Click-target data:
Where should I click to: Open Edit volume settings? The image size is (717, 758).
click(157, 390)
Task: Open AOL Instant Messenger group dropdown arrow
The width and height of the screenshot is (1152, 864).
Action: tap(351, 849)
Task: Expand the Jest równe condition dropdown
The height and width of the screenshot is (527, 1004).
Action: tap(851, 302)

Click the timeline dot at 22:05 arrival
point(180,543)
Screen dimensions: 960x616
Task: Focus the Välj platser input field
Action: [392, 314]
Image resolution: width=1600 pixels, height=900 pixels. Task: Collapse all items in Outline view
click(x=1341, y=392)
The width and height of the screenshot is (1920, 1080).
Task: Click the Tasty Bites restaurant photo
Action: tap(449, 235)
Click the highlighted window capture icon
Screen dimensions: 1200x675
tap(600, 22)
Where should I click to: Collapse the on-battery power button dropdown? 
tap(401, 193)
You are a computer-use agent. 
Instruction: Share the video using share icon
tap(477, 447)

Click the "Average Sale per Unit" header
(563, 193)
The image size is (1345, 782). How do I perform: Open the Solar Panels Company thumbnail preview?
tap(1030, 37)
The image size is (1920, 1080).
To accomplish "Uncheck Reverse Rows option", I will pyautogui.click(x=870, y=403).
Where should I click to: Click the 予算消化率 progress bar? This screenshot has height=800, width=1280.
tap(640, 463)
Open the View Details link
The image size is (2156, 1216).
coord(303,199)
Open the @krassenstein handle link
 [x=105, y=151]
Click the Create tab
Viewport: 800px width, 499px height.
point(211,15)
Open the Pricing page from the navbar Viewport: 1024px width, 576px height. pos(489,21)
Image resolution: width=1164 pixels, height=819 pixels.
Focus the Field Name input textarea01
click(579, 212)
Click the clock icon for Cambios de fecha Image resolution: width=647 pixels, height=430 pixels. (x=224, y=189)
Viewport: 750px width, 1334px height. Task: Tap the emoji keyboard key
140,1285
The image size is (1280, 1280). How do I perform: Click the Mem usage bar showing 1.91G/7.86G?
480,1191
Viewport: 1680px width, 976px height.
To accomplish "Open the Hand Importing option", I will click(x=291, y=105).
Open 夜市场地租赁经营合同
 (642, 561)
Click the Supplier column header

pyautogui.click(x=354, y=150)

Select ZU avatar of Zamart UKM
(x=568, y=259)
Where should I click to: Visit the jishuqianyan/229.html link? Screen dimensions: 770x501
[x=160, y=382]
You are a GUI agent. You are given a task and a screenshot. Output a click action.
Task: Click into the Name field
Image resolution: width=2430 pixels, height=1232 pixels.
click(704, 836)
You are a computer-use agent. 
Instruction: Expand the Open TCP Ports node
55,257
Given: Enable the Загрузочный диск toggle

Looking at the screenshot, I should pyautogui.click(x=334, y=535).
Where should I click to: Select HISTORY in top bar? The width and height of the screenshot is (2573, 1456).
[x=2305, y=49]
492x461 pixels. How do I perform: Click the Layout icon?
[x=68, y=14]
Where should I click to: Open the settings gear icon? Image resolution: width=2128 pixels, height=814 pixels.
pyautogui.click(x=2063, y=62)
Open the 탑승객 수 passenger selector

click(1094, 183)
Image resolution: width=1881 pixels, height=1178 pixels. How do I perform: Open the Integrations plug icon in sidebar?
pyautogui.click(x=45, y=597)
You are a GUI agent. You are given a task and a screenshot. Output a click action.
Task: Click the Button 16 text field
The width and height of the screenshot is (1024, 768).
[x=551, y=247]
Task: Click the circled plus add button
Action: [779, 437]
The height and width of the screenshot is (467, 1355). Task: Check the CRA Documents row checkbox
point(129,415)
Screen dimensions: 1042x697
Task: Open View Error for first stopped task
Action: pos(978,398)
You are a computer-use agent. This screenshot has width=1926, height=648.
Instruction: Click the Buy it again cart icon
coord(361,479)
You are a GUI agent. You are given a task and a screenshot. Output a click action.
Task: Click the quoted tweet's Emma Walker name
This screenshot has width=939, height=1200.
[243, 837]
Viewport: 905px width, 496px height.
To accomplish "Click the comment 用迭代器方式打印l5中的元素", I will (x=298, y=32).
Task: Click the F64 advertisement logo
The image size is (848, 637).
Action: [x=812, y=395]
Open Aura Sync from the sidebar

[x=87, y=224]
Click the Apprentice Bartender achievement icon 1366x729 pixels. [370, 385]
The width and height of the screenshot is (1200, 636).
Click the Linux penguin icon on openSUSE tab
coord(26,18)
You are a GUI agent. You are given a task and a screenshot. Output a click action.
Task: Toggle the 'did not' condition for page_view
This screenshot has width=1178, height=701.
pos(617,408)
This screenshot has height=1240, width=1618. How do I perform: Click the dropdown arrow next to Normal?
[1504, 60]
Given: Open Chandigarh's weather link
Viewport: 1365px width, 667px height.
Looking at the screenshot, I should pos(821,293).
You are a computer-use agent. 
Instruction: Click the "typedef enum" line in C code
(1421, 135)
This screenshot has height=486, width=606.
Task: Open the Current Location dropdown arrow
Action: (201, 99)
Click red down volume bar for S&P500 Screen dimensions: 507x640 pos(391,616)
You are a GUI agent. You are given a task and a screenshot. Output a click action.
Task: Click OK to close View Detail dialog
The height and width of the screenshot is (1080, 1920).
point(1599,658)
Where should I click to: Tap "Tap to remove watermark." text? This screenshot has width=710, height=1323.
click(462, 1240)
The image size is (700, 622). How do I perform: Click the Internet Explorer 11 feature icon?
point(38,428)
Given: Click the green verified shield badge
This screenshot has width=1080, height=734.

- [Short problem]
Rewrite the listing above, replacing "Where should I click to" with "What should I click to" everywhere it appears and leaving everything else unchanged.

- [Reply]
What should I click to: Open Edit volume settings? The image size is (717, 758).
click(157, 390)
Task: Open AOL Instant Messenger group dropdown arrow
The width and height of the screenshot is (1152, 864).
Action: tap(351, 849)
Task: Expand the Jest równe condition dropdown
The height and width of the screenshot is (527, 1004).
Action: tap(851, 302)

Click the timeline dot at 22:05 arrival
point(180,543)
Screen dimensions: 960x616
Task: Focus the Välj platser input field
Action: [392, 314]
Image resolution: width=1600 pixels, height=900 pixels. Task: Collapse all items in Outline view
click(x=1341, y=392)
The width and height of the screenshot is (1920, 1080).
Task: Click the Tasty Bites restaurant photo
Action: tap(449, 235)
Click the highlighted window capture icon
Screen dimensions: 1200x675
tap(600, 22)
What should I click to: Collapse the on-battery power button dropdown? 
tap(401, 193)
You are a computer-use agent. 
Instruction: Share the video using share icon
tap(477, 447)

Click the "Average Sale per Unit" header
(563, 193)
The image size is (1345, 782). How do I perform: Open the Solar Panels Company thumbnail preview?
tap(1030, 37)
The image size is (1920, 1080).
To accomplish "Uncheck Reverse Rows option", I will pyautogui.click(x=870, y=403).
What should I click to: Click the 予算消化率 progress bar? This screenshot has height=800, width=1280.
tap(640, 463)
Open the View Details link
The image size is (2156, 1216).
coord(303,199)
Open the @krassenstein handle link
 [x=105, y=151]
Click the Create tab
Viewport: 800px width, 499px height.
point(211,15)
Open the Pricing page from the navbar Viewport: 1024px width, 576px height. pos(489,21)
Image resolution: width=1164 pixels, height=819 pixels.
Focus the Field Name input textarea01
click(579, 212)
Click the clock icon for Cambios de fecha Image resolution: width=647 pixels, height=430 pixels. (x=224, y=189)
Viewport: 750px width, 1334px height. Task: Tap the emoji keyboard key
140,1285
The image size is (1280, 1280). How do I perform: Click the Mem usage bar showing 1.91G/7.86G?
480,1191
Viewport: 1680px width, 976px height.
To accomplish "Open the Hand Importing option", I will click(x=291, y=105).
Open 夜市场地租赁经营合同
 (642, 561)
Click the Supplier column header

pyautogui.click(x=354, y=150)

Select ZU avatar of Zamart UKM
(x=568, y=259)
What should I click to: Visit the jishuqianyan/229.html link? Screen dimensions: 770x501
[x=160, y=382]
You are a GUI agent. You are given a task and a screenshot. Output a click action.
Task: Click into the Name field
Image resolution: width=2430 pixels, height=1232 pixels.
click(704, 836)
You are a computer-use agent. 
Instruction: Expand the Open TCP Ports node
55,257
Given: Enable the Загрузочный диск toggle

Looking at the screenshot, I should pyautogui.click(x=334, y=535).
What should I click to: Select HISTORY in top bar? The width and height of the screenshot is (2573, 1456).
[x=2305, y=49]
492x461 pixels. How do I perform: Click the Layout icon?
[x=68, y=14]
What should I click to: Open the settings gear icon? Image resolution: width=2128 pixels, height=814 pixels.
pyautogui.click(x=2063, y=62)
Open the 탑승객 수 passenger selector

click(1094, 183)
Image resolution: width=1881 pixels, height=1178 pixels. How do I perform: Open the Integrations plug icon in sidebar?
pyautogui.click(x=45, y=597)
You are a GUI agent. You are given a task and a screenshot. Output a click action.
Task: Click the Button 16 text field
The width and height of the screenshot is (1024, 768).
[x=551, y=247]
Task: Click the circled plus add button
Action: [779, 437]
The height and width of the screenshot is (467, 1355). Task: Check the CRA Documents row checkbox
point(129,415)
Screen dimensions: 1042x697
Task: Open View Error for first stopped task
Action: pos(978,398)
You are a computer-use agent. This screenshot has width=1926, height=648.
Instruction: Click the Buy it again cart icon
coord(361,479)
You are a GUI agent. You are given a task and a screenshot. Output a click action.
Task: Click the quoted tweet's Emma Walker name
This screenshot has width=939, height=1200.
[243, 837]
Viewport: 905px width, 496px height.
To accomplish "Click the comment 用迭代器方式打印l5中的元素", I will (x=298, y=32).
Task: Click the F64 advertisement logo
The image size is (848, 637).
Action: [x=812, y=395]
Open Aura Sync from the sidebar

[x=87, y=224]
Click the Apprentice Bartender achievement icon 1366x729 pixels. [370, 385]
The width and height of the screenshot is (1200, 636).
Click the Linux penguin icon on openSUSE tab
coord(26,18)
You are a GUI agent. You are given a task and a screenshot. Output a click action.
Task: Toggle the 'did not' condition for page_view
This screenshot has width=1178, height=701.
pos(617,408)
This screenshot has height=1240, width=1618. How do I perform: Click the dropdown arrow next to Normal?
[1504, 60]
Given: Open Chandigarh's weather link
Viewport: 1365px width, 667px height.
Looking at the screenshot, I should pos(821,293).
You are a computer-use agent. 
Instruction: Click the "typedef enum" line in C code
(1421, 135)
This screenshot has height=486, width=606.
Task: Open the Current Location dropdown arrow
Action: (201, 99)
Click red down volume bar for S&P500 Screen dimensions: 507x640 pos(391,616)
You are a GUI agent. You are given a task and a screenshot. Output a click action.
Task: Click OK to close View Detail dialog
The height and width of the screenshot is (1080, 1920).
point(1599,658)
What should I click to: Tap "Tap to remove watermark." text? This screenshot has width=710, height=1323.
click(462, 1240)
The image size is (700, 622). How do I perform: Click the Internet Explorer 11 feature icon?
point(38,428)
Given: Click the green verified shield badge
This screenshot has width=1080, height=734.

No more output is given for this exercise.